# Excerpted data:
- Opening Delimiter -

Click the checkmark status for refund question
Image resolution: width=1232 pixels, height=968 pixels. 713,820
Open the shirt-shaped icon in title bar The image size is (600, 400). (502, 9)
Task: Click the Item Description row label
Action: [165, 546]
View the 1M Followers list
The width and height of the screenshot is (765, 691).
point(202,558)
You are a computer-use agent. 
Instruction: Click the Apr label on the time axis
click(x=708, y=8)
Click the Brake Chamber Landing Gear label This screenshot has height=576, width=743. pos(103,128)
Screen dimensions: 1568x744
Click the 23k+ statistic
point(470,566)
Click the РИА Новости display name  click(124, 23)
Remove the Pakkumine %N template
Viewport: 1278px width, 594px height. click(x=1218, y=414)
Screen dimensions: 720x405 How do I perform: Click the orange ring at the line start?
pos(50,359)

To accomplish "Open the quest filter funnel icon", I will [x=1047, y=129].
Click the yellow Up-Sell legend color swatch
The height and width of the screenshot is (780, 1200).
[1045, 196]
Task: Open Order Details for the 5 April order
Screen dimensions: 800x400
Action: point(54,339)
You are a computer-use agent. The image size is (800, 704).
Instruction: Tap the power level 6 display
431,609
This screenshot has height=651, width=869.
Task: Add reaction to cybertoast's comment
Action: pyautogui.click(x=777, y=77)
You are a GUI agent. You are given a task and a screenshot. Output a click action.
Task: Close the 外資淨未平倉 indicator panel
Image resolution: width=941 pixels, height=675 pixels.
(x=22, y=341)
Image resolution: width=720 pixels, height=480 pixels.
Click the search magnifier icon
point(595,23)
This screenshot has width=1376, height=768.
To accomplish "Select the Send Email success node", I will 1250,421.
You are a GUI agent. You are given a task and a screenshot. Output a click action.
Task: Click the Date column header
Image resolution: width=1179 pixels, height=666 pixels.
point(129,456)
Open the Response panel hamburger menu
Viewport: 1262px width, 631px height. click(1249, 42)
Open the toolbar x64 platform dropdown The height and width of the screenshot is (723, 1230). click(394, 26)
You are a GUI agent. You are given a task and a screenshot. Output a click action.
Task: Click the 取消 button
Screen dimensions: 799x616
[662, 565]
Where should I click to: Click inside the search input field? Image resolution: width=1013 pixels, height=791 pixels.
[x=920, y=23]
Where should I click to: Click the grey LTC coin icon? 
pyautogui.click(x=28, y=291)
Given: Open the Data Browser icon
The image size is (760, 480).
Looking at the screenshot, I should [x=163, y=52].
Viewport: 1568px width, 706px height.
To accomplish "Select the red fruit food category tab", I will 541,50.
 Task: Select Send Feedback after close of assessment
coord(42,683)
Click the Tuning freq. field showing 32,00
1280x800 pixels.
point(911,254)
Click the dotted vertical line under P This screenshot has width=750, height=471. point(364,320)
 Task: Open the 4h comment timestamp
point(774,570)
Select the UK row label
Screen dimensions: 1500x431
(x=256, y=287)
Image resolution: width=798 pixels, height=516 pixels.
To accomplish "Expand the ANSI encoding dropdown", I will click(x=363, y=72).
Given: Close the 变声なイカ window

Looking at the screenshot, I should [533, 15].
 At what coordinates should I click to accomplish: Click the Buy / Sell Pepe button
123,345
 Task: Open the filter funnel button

- Closing Delimiter -

# Work item:
Take the entries above and copy them exactly from the first line through the line with "Open the toolbar"; leave out every line after it.

# Response to this task:
Click the checkmark status for refund question
Image resolution: width=1232 pixels, height=968 pixels. 713,820
Open the shirt-shaped icon in title bar The image size is (600, 400). (502, 9)
Task: Click the Item Description row label
Action: [165, 546]
View the 1M Followers list
The width and height of the screenshot is (765, 691).
point(202,558)
You are a computer-use agent. 
Instruction: Click the Apr label on the time axis
click(x=708, y=8)
Click the Brake Chamber Landing Gear label This screenshot has height=576, width=743. pos(103,128)
Screen dimensions: 1568x744
Click the 23k+ statistic
point(470,566)
Click the РИА Новости display name  click(124, 23)
Remove the Pakkumine %N template
Viewport: 1278px width, 594px height. click(x=1218, y=414)
Screen dimensions: 720x405 How do I perform: Click the orange ring at the line start?
pos(50,359)

To accomplish "Open the quest filter funnel icon", I will [x=1047, y=129].
Click the yellow Up-Sell legend color swatch
The height and width of the screenshot is (780, 1200).
[1045, 196]
Task: Open Order Details for the 5 April order
Screen dimensions: 800x400
Action: point(54,339)
You are a computer-use agent. The image size is (800, 704).
Instruction: Tap the power level 6 display
431,609
This screenshot has height=651, width=869.
Task: Add reaction to cybertoast's comment
Action: pyautogui.click(x=777, y=77)
You are a GUI agent. You are given a task and a screenshot. Output a click action.
Task: Close the 外資淨未平倉 indicator panel
Image resolution: width=941 pixels, height=675 pixels.
(x=22, y=341)
Image resolution: width=720 pixels, height=480 pixels.
Click the search magnifier icon
point(595,23)
This screenshot has width=1376, height=768.
To accomplish "Select the Send Email success node", I will 1250,421.
You are a GUI agent. You are given a task and a screenshot. Output a click action.
Task: Click the Date column header
Image resolution: width=1179 pixels, height=666 pixels.
point(129,456)
Open the Response panel hamburger menu
Viewport: 1262px width, 631px height. click(1249, 42)
Open the toolbar x64 platform dropdown The height and width of the screenshot is (723, 1230). click(394, 26)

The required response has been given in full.